→ **PROBLEM DETAILS**
Count the lines below that contain the string "Flood", matching case exactly, and reply with only that number.

→ **RECORDS TO USE**
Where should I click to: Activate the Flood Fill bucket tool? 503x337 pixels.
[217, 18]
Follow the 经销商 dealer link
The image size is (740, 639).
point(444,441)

→ **FINAL RESULT**
1